Friday, February 24, 2006

VERY light volume, KILLER to one's PnL

The volume today was EXTREMLY light. I couldn’t find a reason why, but I noticed it within the second hour of trading that today probably wasn’t the day to get heavy shares....so...why did i? Well I guess I got stuck in my normal mode of trading and just forgot about my overall judgment of the market. Sometimes the best trade is the one you don’t put in. If me being able to read how the market was trading wasn’t good enough, having 10 losing trades in a row should have turned me off to the day. If it wasn’t for late day news in SHW that sent it thru its low i would have had a MAJOR losing day, instead I closed even for the day.

On days like today, I need to only trade the BEST and most probable trades that I can read. If I had traded this day that way, I would have had a couple of heavy share trades in the morning, 4 or 5 100 share trades in the afternoon, and the one SHW late in the day. I would have walked away with a good profit if I traded properly.

It seems my biggest problem now, so my boss points out, is that I micromanage my trades. The stock is near its low, so I short shares.....it ticks up and I figure the weakness is over. Now wait, maybe my exit is wrong, but my entry was likely wrong too.

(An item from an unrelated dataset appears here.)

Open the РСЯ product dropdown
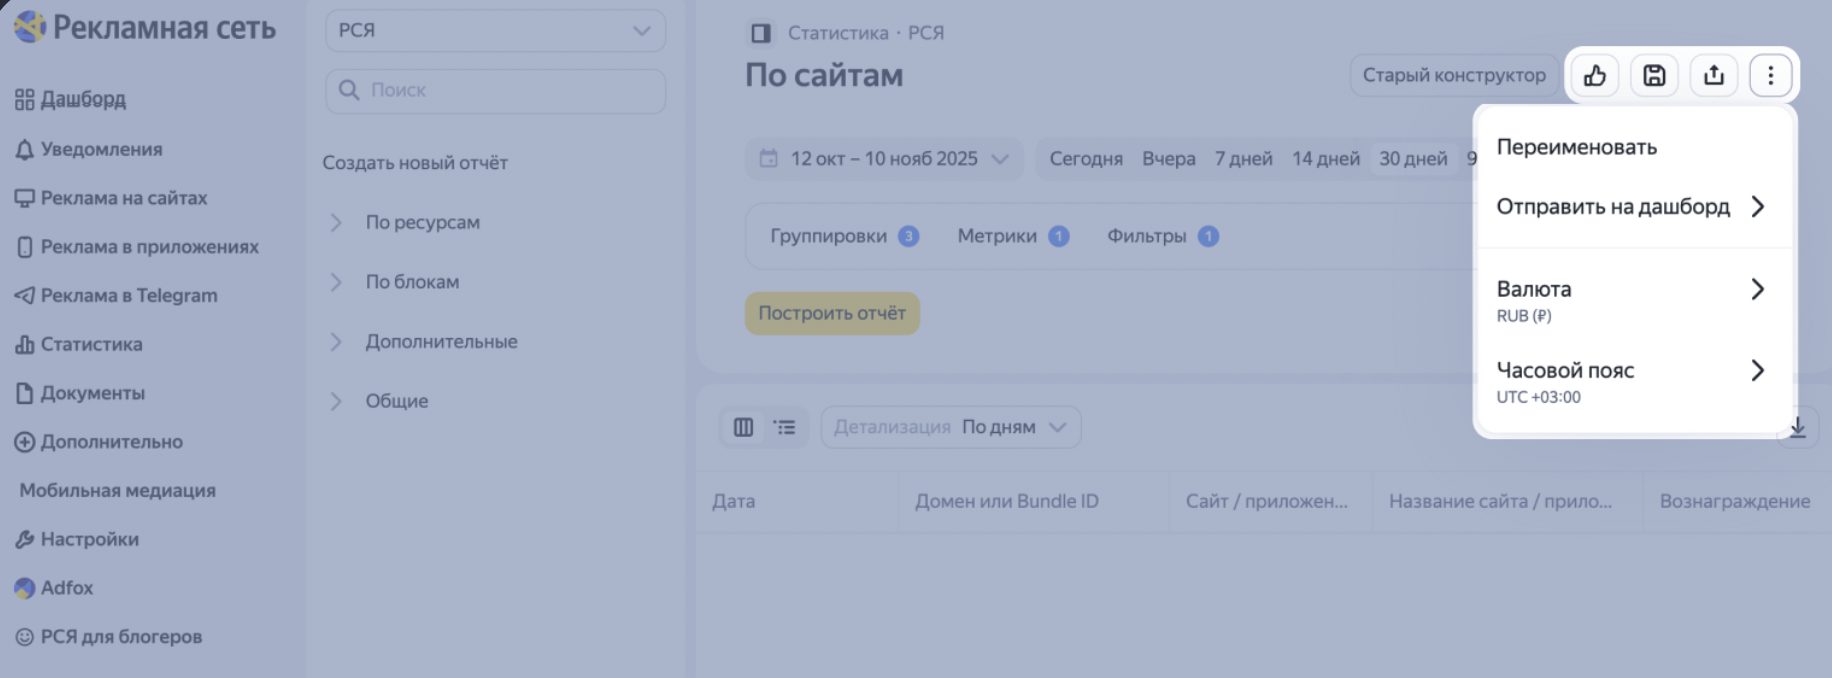 (495, 31)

The question is, is the stock GENERALLY weak or strong. If I am able to read the broad attitude of the stock for this day and the open to the stock for that day coincides with this, I need to take some profit off the table and let a lot of the shares just ride, and I can baby-sit it thru the day. This seems to be the way to trade consistently profitable. It is less stressful because you are in the money a good amount, and worst comes to worst you lose your profit.... which you didn’t have when you sat down anyway.

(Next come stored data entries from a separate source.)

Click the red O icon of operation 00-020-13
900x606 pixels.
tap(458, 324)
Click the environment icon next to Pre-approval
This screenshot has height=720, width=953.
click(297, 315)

Now, entries are important because even though I may read the stock properly, I can’t lose what I came into the day with. Capital management is very important, meaning if my timing is off, I may need to reexamine the situation. Some people say entry price is not too important, but I would say if you get a poor entry, you are already at a losing disadvantage to read the stock properly. You will be bias toward your side, leaning toward signs of your chosen direction.

Here is an example: You long YUM at 50.00, the stock trades to 49.85 because you bought at the high end of range. The market starts to pull it down to 49.75. you tell yourself, "well the stock is still strong, when the market swings up, YUM will come up too." Well if the market pulls down, or your entry was simply incorrect, you are getting out of the stock at 49.65 for a major loss. Now, if your entry was 49.75 and your read was wrong, getting out at 49.65 isn’t as hurtful to your bottom line.

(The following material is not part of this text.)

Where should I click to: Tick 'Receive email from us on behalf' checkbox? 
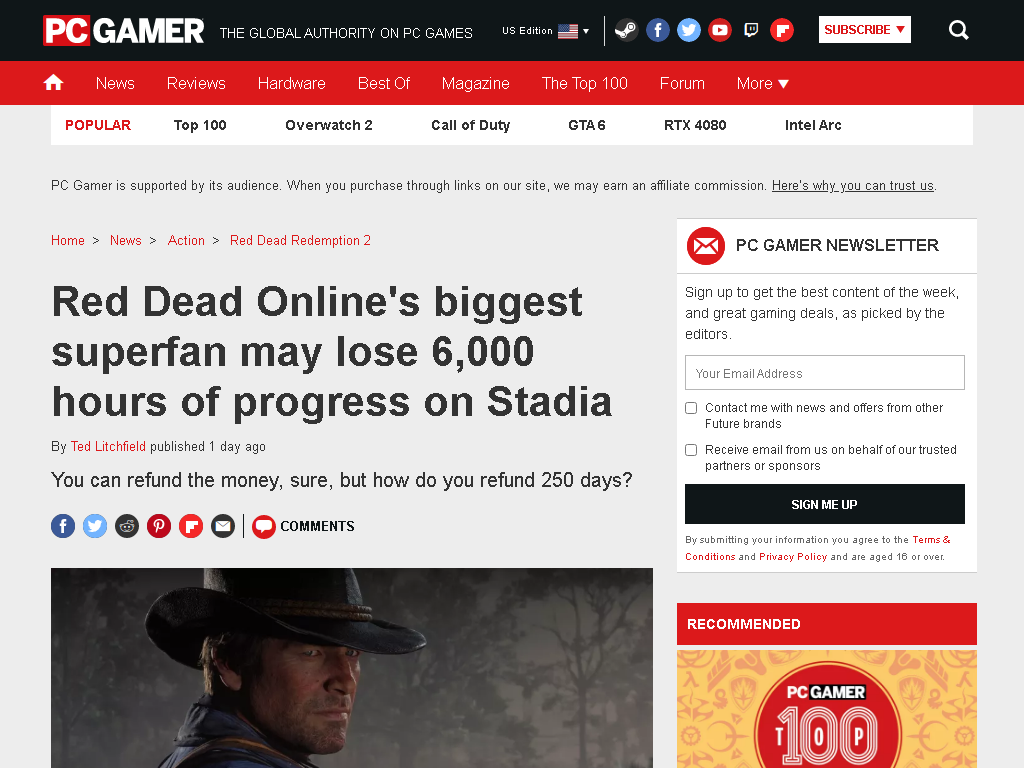pos(691,450)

On another note, I brought up the issue of commissions to my boss. Why are our commissions .01 when other companies are paying .003? Well sure, I got the answer I expected, we pay more because we are offered more, better leverage, mentorship premium, and such. But the overall answer which will stick with me is "if you are worried about commissions, it means you are trading like shit." I can’t say this is wrong. It really makes me think. Last month I traded 500,000 shares, the company made $5,000, I walked away with nothing. My boss tells me I should have made $15,000 if that is the case.

Better entries, more discriminative trades, and a broader read of the stock are what I plan to improve. If I can master this, ill be on the way to better trading.

BTW, i was in another MAJOR wreck this week. I was the passenger of my friend’s car getting totaled. My right mouse clicking hand is ok, and I can still see my screen, meaning I can still keep trading. I am still 100% determined.